_PROBLEMS TO WORK ON:_
(a) In the passage on drug prohibition, what city was the writer living in at about age 12?
(b) In the passage on drug prohibition, rewrite the part from "I worked in" up to and including "the drugs themselves.", swapping "decades" for "many years".
(c) Write the next part of the passage on drug prohibition, continuing after its final sentence.

_EXCERPTED PASSAGE:_
* * * * * * * * *

Yep, darwin works in diverse and mysterious ways, including overdoses. You just can't be your brother's keeper unless you are also willing to be your brother's jailer and oppressor. If you want to be your brother's keeper, then ultimately ya gotta be Big Brother. Freedom is risky for folks who can't handle it. A shame but I didn't design the universe. It am what it am.

I worked in substance abuse counselling decades ago. Some get worse, some stay the same, some get better. I will hazard an edumacated guess that toxic impurities in street drugs and the uncertain dose in street drugs hurts the health of drug abusers more than the drugs themselves.

I don't care one way or t'other about taking drugs. There have been serious but "non-obvious" lost freedoms that I don't see often discussed among the long list of more obvious and visible problems with prohibition aka the war on drugs--

Back in the late-beatnik era, before the hippie era when drug use exploded in middle class youth and the variety of street drugs widened-- You would never guess it, but I was a nerd as a kid and adolescent. It isn't just a malady of later life. In grammar school thru high school I had lots of scientific gear to dork around with at home doing dumb kid experiments. When I was about 12 in New Orleans and was busy making rockets and other chemical and biological experiments and fiddling with electronics. Am pretty sure that heroin and opium were the main drugs of abuse at that time and place. Maybe a little pot and a little cocaine. I was too square to know about it, but am fairly certain that was the situation around 1960.

* * * * * * * * *

_DATA SHOWN:_

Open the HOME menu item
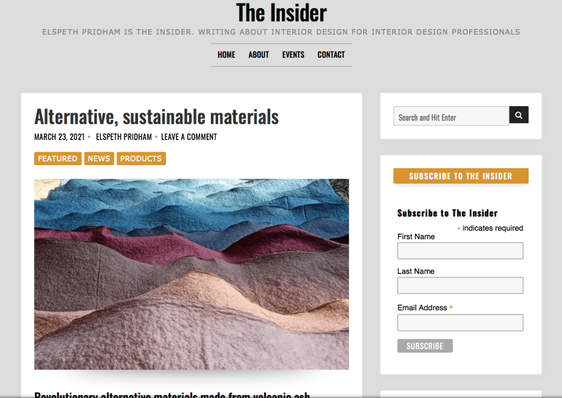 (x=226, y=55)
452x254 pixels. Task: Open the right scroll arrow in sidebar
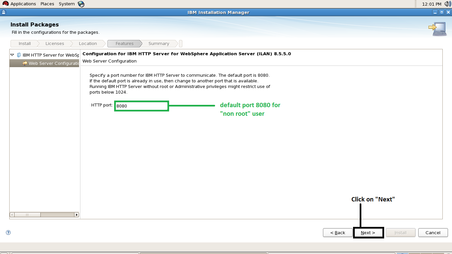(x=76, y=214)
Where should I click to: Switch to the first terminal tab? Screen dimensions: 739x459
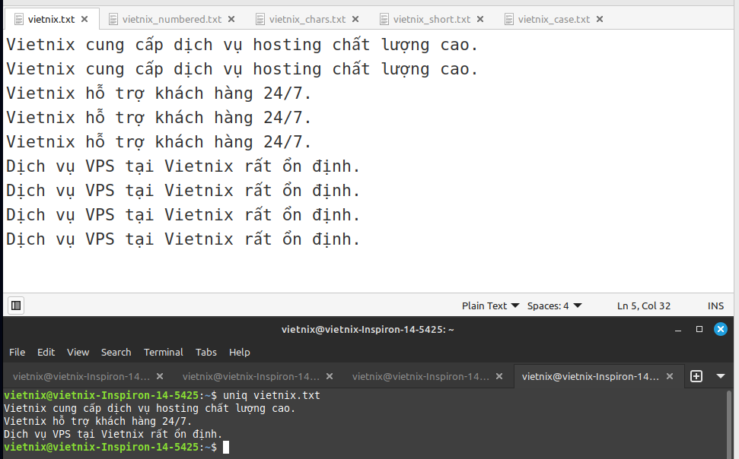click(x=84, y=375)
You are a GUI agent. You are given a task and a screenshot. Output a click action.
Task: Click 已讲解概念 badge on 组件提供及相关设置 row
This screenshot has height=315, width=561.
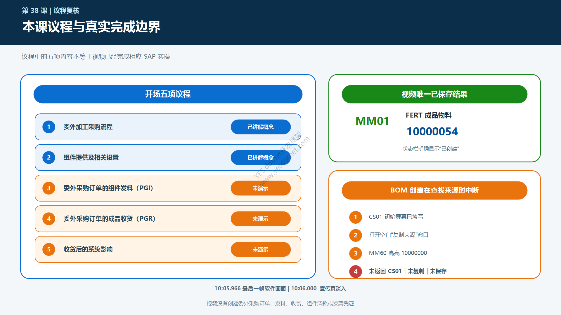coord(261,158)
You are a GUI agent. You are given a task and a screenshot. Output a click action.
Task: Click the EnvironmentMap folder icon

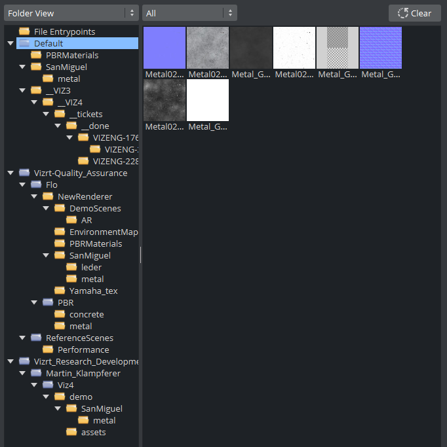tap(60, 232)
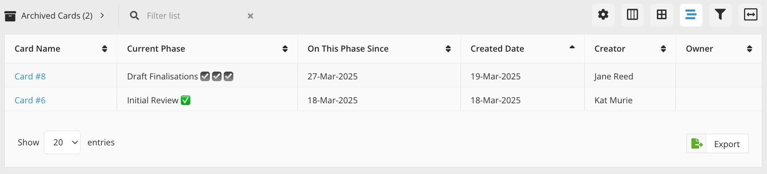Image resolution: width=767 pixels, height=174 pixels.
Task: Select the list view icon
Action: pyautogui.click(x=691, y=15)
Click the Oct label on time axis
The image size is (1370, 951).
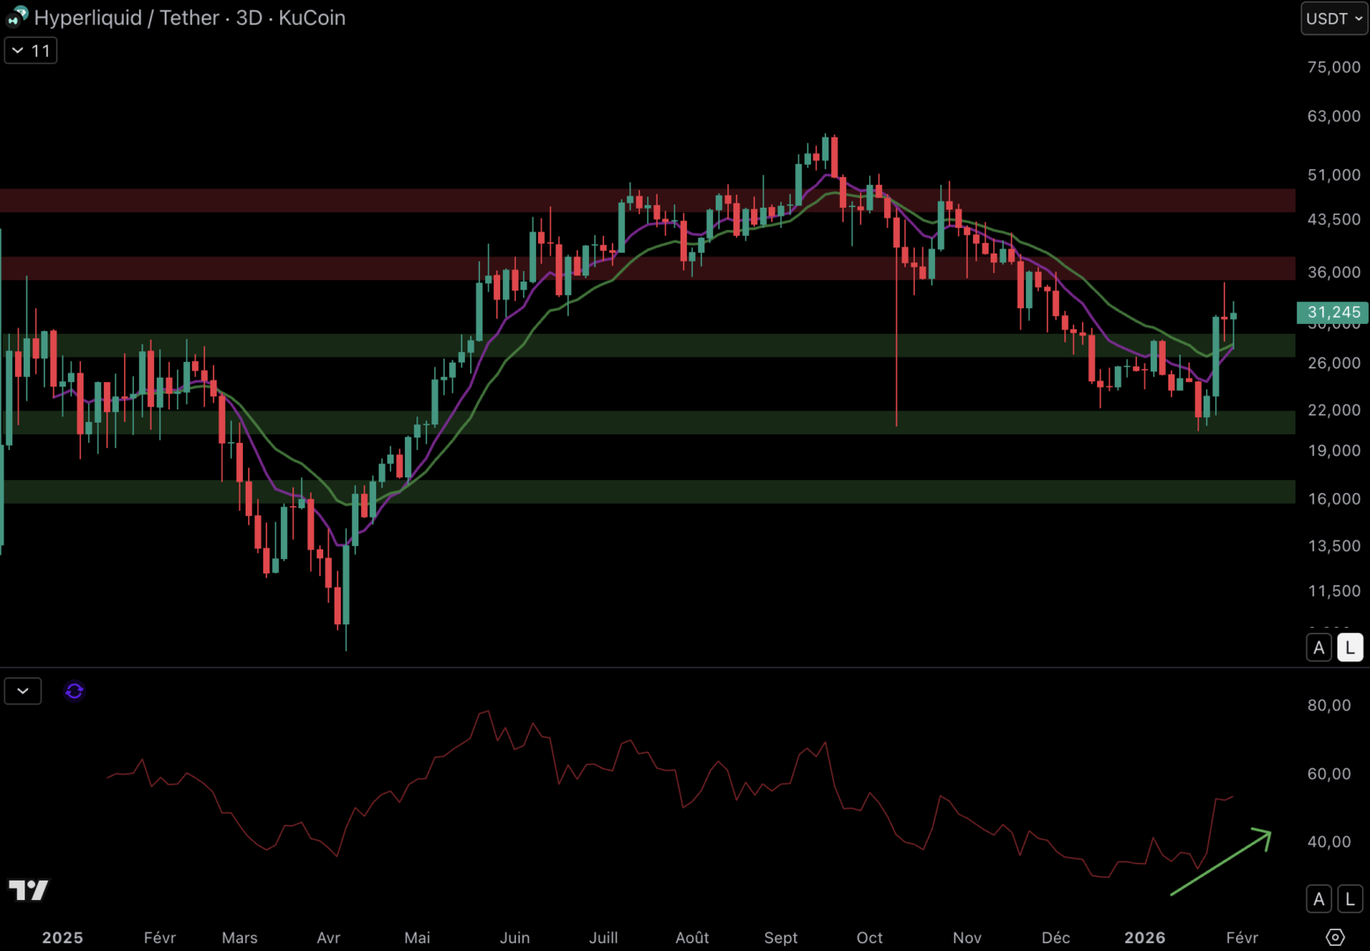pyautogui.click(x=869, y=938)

* * * * * * * * *

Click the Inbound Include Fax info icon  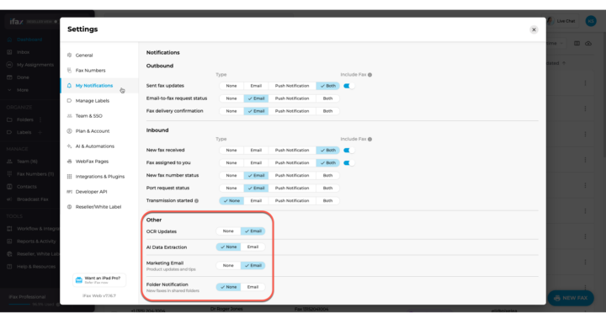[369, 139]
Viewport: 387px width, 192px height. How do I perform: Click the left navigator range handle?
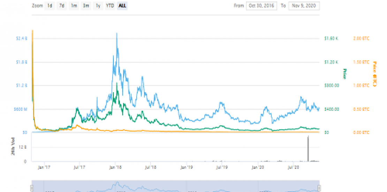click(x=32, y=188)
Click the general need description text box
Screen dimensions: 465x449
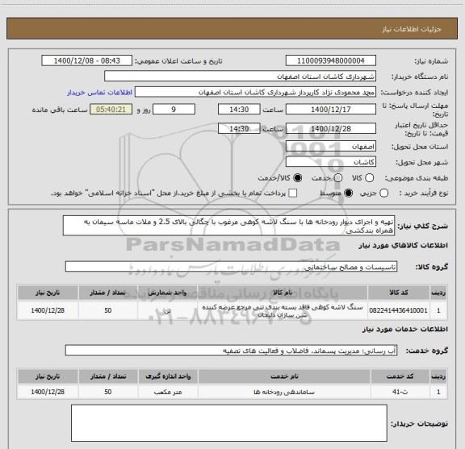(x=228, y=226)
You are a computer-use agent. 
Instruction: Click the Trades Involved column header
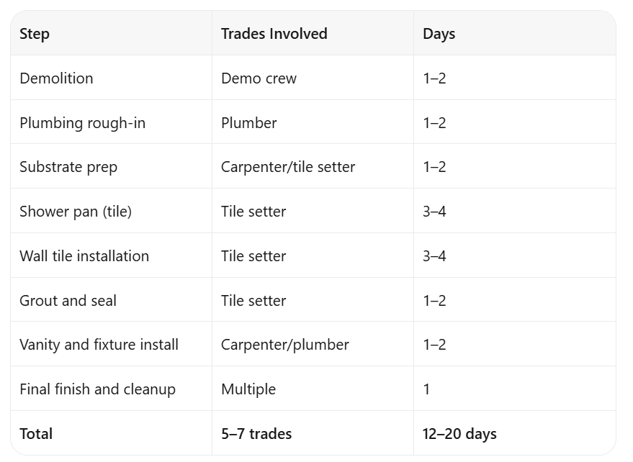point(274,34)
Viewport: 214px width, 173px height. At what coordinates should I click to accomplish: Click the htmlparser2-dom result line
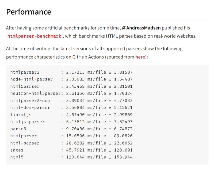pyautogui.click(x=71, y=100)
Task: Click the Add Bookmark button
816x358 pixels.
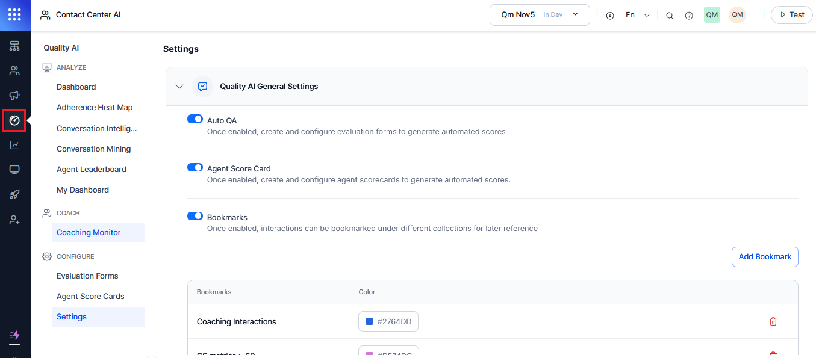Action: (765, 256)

* * * * * * * * *

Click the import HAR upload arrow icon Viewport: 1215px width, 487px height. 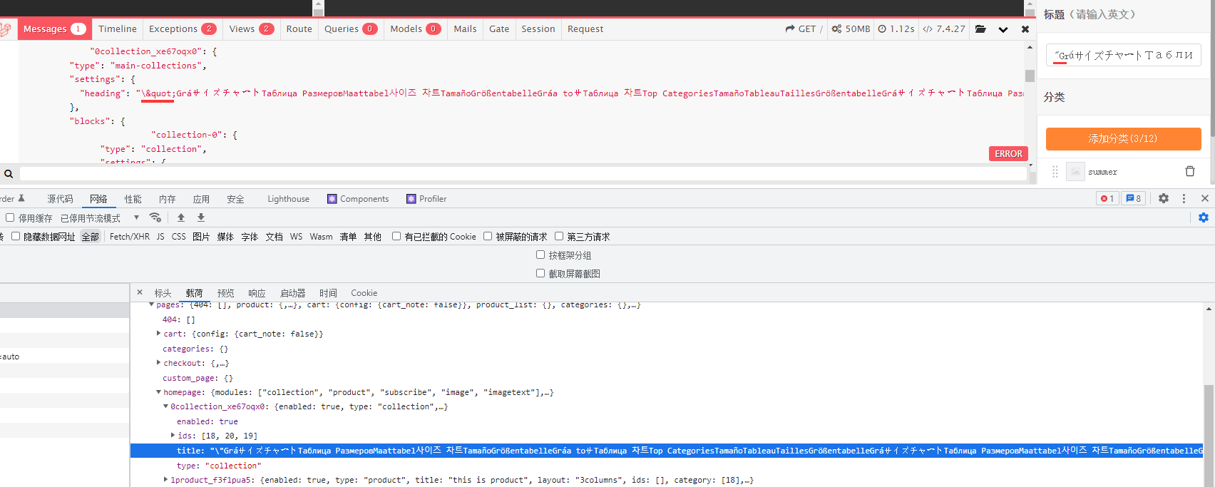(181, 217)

* * * * * * * * *

_EXERCISE ANSWERS:_
(a) New Orleans

(b)
I worked in substance abuse counselling many years ago. Some get worse, some stay the same, some get better. I will hazard an edumacated guess that toxic impurities in street drugs and the uncertain dose in street drugs hurts the health of drug abusers more than the drugs themselves.

(c)
I could get most chemicals of interest off the shelf at the local pharmacy. The old dude had a whole aisle of chemicals and some lab equipment. He'd sell me nitric or sulfuric acid or sodium hydroxide no problemo. The dude would ask what I wanted it for and I'd bore him with the grisly details. I don't think he was breaking the law to sell the stuff. One time I wanted to vivisect a rodent and asked the pharmacist what I should sedate the rat with, and he sold me a really nice ground-glass syringe, a pack of #26 insulin needles and some kind of sedative to knock em out with. The folks didn't give me any guff about having such thangs even after I almost burned down the garage one time. If I had actually suceeded in burning down the garage maybe they would have got more strict. :)

Anyway, compared to modern times, doesn't that sound like science-fiction unbelievable freedom for kids to be able to study what they are interested in? Fat chance a kid or even an adult could so easily score certain materials legit retail nowadays, just because they want to buy them.

I clearly recall when it began to change-- I had lost interest in chem by 1967 in college, but had college nerd friends interested enough in chemistry/physics to have rather impressive labs in their apartments and rented houses. At that time a goofy college kid toting big boxes of glassware and pressurized tanks of gas into his rented house didn't even raise an eyebrow among neighbors, as far as I ever noticed. Nerds will be nerds. But then the authorities started taking notice of such activities, and the days of a well-equipped home lab were mostly long gone. Even if companies would sell lab equipment and chemicals to some long haired kid, the authorities kept such a close surveillance that it made kids too paranoid to risk the attention.

So that is one non-obvious freedom fatality of the war on drugs. Drug manufacture ain't the only thang you can do with a home chem lab!!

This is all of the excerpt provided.